Independent portfolio managers and trustees
FINMA authorises independent portfolio managers and trustees. The SO are responsible for the regular monitoring of anti-money laundering measures at their affiliated independent portfolio managers and trustees. AMLO-FINMA applies to independent portfolio managers and trustees. The SO must inform FINMA about serious violations of anti-money laundering legislation. FINMA is responsible for taking the measures required to restore compliance.
What is money laundering?
Money laundering is defined as channelling funds from illegal activity into the legal economy. The money laundering cycle can be broken down into three phases:
- Placement: In the first phase, proceeds of crime are introduced into the legitimate financial system. For example, cash is paid directly into a bank account (or cheques acquired) and the funds are subsequently withdrawn and transferred to other accounts.
- Layering: The money launderers carry out a series of currency conversions or reallocations of funds. To disguise the source of the money, they may buy and sell investment instruments and transfer the money to other bank accounts, particularly in countries with less stringent rules on combating money laundering.
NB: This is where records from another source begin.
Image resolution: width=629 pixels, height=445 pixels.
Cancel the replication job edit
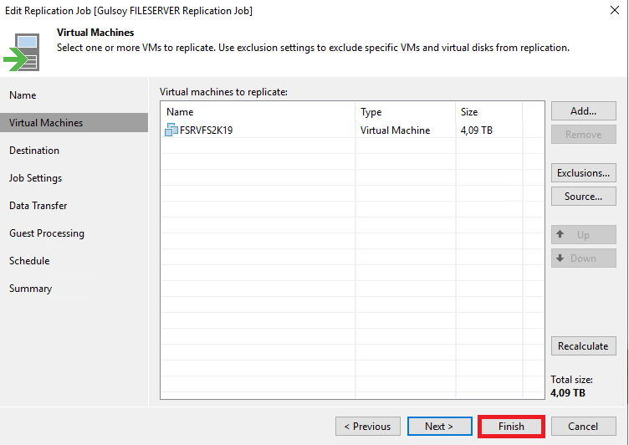(583, 427)
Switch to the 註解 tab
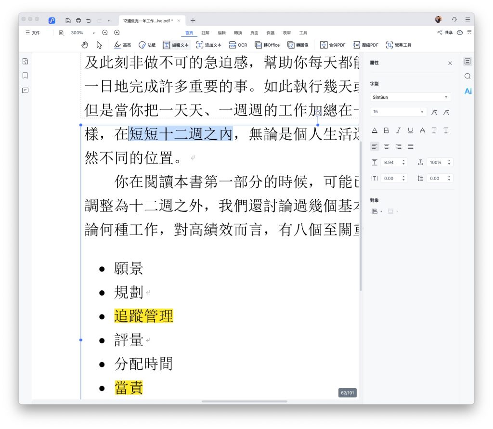The image size is (493, 429). click(x=206, y=33)
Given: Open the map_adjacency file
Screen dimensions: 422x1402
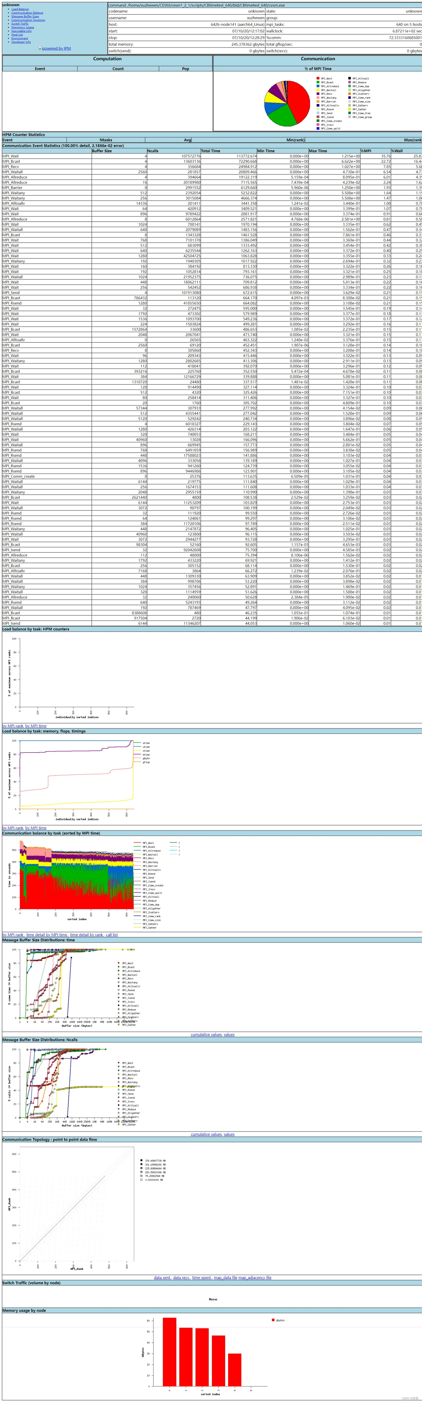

Alternatively, the money may be used to buy goods and services to make it appear legal.
- Integration: If the money launderers succeed in using the first two phases to make their funds from criminal activity appear legitimate, they channel the money back into the legal economy by purchasing property and luxury goods or setting up companies.
Financial intermediaries must comply with stringent due diligence and reporting requirements. Tasked with ensuring compliance, both the Swiss Financial Market Supervisory Authority FINMA, the supervisory organisations and the self-regulatory organisations seek to prevent money laundering. This in turn enhances the credibility and proper functioning of the financial system.